DNA-based diet analyses in carnivores
2011  Full Book

Information on food webs is central to understand ecosystem functioning. It also provides information of ecosystem stability by evaluating the resource availability and use. Obtaining information on the diet can be critical especially when dealing with elusive carnivores, which are difficult to observe. However, these large carnivores are keystone species that influence the ecosystem through trophic cascades and maintain biodiversity. Thus, precise knowledge of their diet is a prerequisite for designing conservation strategies of these endangered species. Direct and indirect monitoring as well as invasive and non-invasive approaches that have been used to study the diet are either biased or have a low resolution. The DNA-based analysis of feces is an alternative method that may provide better information. It can be implemented through a metabarcoding approach, which is the simultaneous identification of multiple species from a single environmental sample containing degraded DNA by using Next Generation Sequencing.
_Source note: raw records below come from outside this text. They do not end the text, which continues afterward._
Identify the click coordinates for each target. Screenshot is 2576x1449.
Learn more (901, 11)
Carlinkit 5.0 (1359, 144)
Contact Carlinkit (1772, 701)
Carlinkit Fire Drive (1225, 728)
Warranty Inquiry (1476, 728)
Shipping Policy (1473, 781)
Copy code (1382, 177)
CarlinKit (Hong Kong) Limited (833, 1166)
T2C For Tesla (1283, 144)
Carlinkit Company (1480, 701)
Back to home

In this case, the use of universal primers for vertebrates amplifying all potential prey also amplifies the predator DNA when it belongs to a close taxon (e.g. mammals). Thus, the PCR products obtained from feces extracts will mainly consist of predator sequences and may not represent the full diet. The use of oligonucleotides specifically blocking the amplification of the predator DNA may overcome this problem. We have developed such a method based on the concomitant use of a universal primer pair (_12SV5_, ampligying all vertebrates) and blocking oligonucleotides for identifying the prey DNA fragments from predators feces. Even if the method developed is not quantitative, it is robust and adequate for studying predator with a very large dietary range and has a better resolution than traditional methods for identifying prey at the genus or species level. This methodology has been applied to characterize the highly eclectic diet (mammals, birds, amphibians and fishes) of two Northern-Pakistani populations of leopard cat (_Prionailurus bengalensis_). With the same approach, we demonstrated the importance of the Human-leopard conflict in Pakistan, due to the almost exclusive consumption of domestic animals by the common leopard (_Panthera pardus_). We could also highlight relevant conservation issues for the highly endangered and cryptic snow leopard (_Panthera uncia_), based on the fact that it mainly fed on wild ungulates.